As part of an assignment for the Data Science Specialization offered on Coursera by the Johns Hopkins University, I decided to practice the leaflet package on my marathon data from June 2016.
GPS data and race metrics have been recorded using a Garmin Forerunner 220. The data have been downloaded from the Garmin connect website.
# Import the GPS coordinate of the race (format in gpx)
racetrack <- readOGR("activity_1198615565.gpx", layer = "tracks")

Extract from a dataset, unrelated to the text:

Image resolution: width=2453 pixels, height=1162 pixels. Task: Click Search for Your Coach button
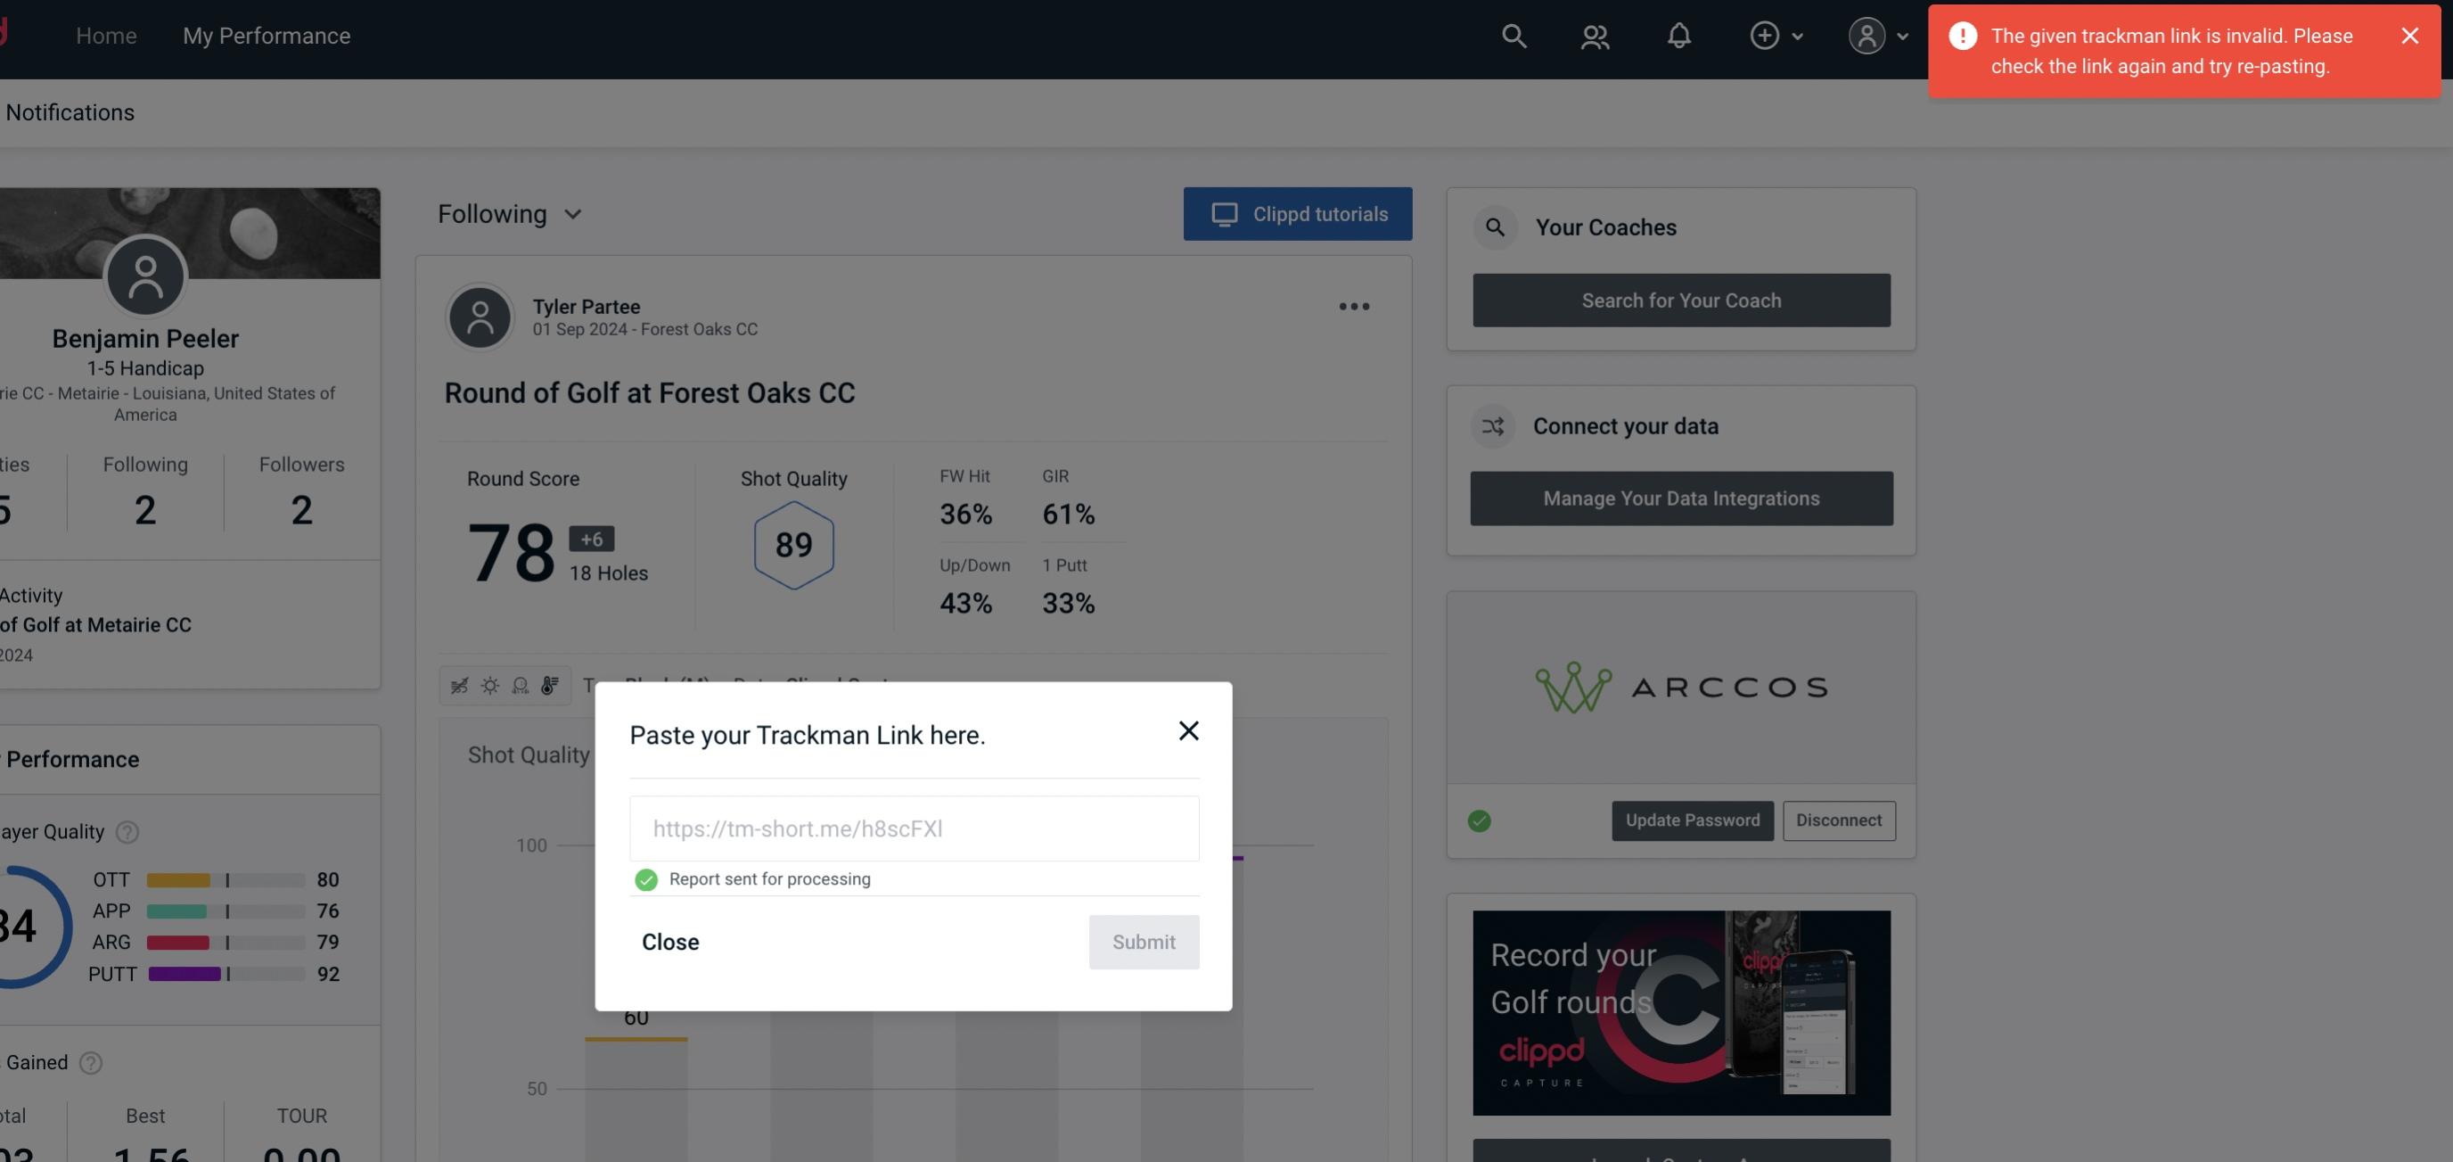click(1682, 301)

## OGR data source with driver: GPX
## Source: "activity_1198615565.gpx", layer: "tracks"
## with 1 features
## It has 12 fields
# Import the race split data
racedf <- read.csv("activity_1198615565.csv")
# Remove last line of summary data
racedf <- racedf[-nrow(racedf), ]
# To keep things managable, only select the split number,
# Average pace, average HR and the running cadence
racedf <- racedf %>%
select(Split, Avg.Pace, Avg.HR, Avg.Run.Cadence) %>%
droplevels()
racedf$Split <- ordered(racedf$Split, levels(as.factor(1:43)))
# Output a summary of the data
summary(racedf)
## Split Avg.Pace Avg.HR Avg.Run.Cadence
## 1 : 1 0:05:36 : 2 Min. :140 Min. : 65.69
## 2 : 1 0:05:38 : 2 1st Qu.:155 1st Qu.:140.28
## 3 : 1 0:05:40 : 2 Median :163 Median :170.03
## 4 : 1 0:05:41 : 2 Mean :161 Mean :157.60
## 5 : 1 0:05:45 : 2 3rd Qu.:167 3rd Qu.:172.78
## 6 : 1 0:05:49 : 2 Max. :173 Max. :174.45
## (Other):37 (Other) :31
# Extracting the GPS information
# Big thanks to R.blogger
# I found this great article to easily extract the info from the gpx file.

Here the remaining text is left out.